Having first been used on a resupply mission to the ISS in April last year, the Falcon 9 in question was refurbished over a four-month period. Less than a year later, the first stage was used to launch the SES-10 communications satellite – built by Airbus Defence and Space – from Cape Canaveral into geostationary orbit. The 5,300kg Ku-band satellite will provide broadcast coverage and internet connectivity over Latin America.
As well as successfully launching the payload, SpaceX was also able to recover the Falcon 9’s first stage for a second time. The booster landed on the drone ship Of Course I Still Love You, floating down range from the Kennedy Space Centre in the Atlantic Ocean.
According to Gwynne Shotwell, president and COO of SpaceX, while this first refurbishment took place over four months, the ultimate goal is to be able to reuse rockets on the same day. The company is currently working on a final iteration of the Falcon 9, which is due to fly its first mission later this year. Shotwell says this latest version is being designed to re-launch multiple times.

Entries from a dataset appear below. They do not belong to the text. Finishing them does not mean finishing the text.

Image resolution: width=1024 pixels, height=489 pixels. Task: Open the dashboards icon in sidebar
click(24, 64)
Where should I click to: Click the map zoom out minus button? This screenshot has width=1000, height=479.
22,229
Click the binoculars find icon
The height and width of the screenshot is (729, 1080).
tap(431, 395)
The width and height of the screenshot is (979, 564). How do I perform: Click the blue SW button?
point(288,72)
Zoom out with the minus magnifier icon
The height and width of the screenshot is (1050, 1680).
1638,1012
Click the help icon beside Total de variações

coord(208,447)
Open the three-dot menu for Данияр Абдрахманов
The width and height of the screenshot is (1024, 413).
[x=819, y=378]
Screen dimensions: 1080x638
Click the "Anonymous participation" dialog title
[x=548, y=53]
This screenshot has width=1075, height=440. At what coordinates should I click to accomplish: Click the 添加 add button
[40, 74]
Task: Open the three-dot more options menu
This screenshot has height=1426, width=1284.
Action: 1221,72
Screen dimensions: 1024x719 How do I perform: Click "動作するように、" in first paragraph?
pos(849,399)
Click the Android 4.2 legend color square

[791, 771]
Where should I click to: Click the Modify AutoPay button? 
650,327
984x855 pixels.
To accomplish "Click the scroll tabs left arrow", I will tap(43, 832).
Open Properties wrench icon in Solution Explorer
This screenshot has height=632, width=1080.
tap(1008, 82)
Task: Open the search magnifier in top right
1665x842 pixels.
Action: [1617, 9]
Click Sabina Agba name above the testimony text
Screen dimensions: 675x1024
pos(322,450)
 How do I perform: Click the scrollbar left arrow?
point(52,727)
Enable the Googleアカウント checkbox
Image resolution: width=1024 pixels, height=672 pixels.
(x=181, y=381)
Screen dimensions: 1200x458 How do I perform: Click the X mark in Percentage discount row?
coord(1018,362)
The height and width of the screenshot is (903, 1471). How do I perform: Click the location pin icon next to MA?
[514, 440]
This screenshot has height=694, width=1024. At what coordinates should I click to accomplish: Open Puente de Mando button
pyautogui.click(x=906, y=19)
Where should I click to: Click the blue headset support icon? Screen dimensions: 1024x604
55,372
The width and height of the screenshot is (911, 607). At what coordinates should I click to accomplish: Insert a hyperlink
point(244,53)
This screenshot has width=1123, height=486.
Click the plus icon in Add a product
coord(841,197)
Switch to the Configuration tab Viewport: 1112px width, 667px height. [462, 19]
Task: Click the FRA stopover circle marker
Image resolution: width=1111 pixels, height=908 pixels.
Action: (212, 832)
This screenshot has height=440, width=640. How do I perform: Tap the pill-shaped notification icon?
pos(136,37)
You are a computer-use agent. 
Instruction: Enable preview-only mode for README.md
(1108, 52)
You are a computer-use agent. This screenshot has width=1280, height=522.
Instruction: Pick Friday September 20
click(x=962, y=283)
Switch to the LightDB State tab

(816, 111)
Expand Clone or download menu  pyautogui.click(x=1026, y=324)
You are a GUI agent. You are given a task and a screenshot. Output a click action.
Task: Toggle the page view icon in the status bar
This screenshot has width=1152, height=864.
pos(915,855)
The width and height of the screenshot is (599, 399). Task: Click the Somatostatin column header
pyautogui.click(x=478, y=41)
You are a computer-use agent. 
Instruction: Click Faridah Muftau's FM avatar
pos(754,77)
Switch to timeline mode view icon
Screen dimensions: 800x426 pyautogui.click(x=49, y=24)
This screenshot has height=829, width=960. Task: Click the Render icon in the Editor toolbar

“The final vehicle design spin that we are doing on Falcon 9, that we will be flying later this year, that should be capable of up to 10 or even more (launches),” she said.
Speaking at a post-flight press conference, SpaceX founder Elon Musk expressed his joy at successfully reusing the Falcon 9 for the first time.
“It’s been 15 years to get to this point,” he said. “It’s taken us a long time, a lot of difficult steps along with way, but I am just incredibly proud of the SpaceX team for being able to achieve this incredible milestone in the history of space.”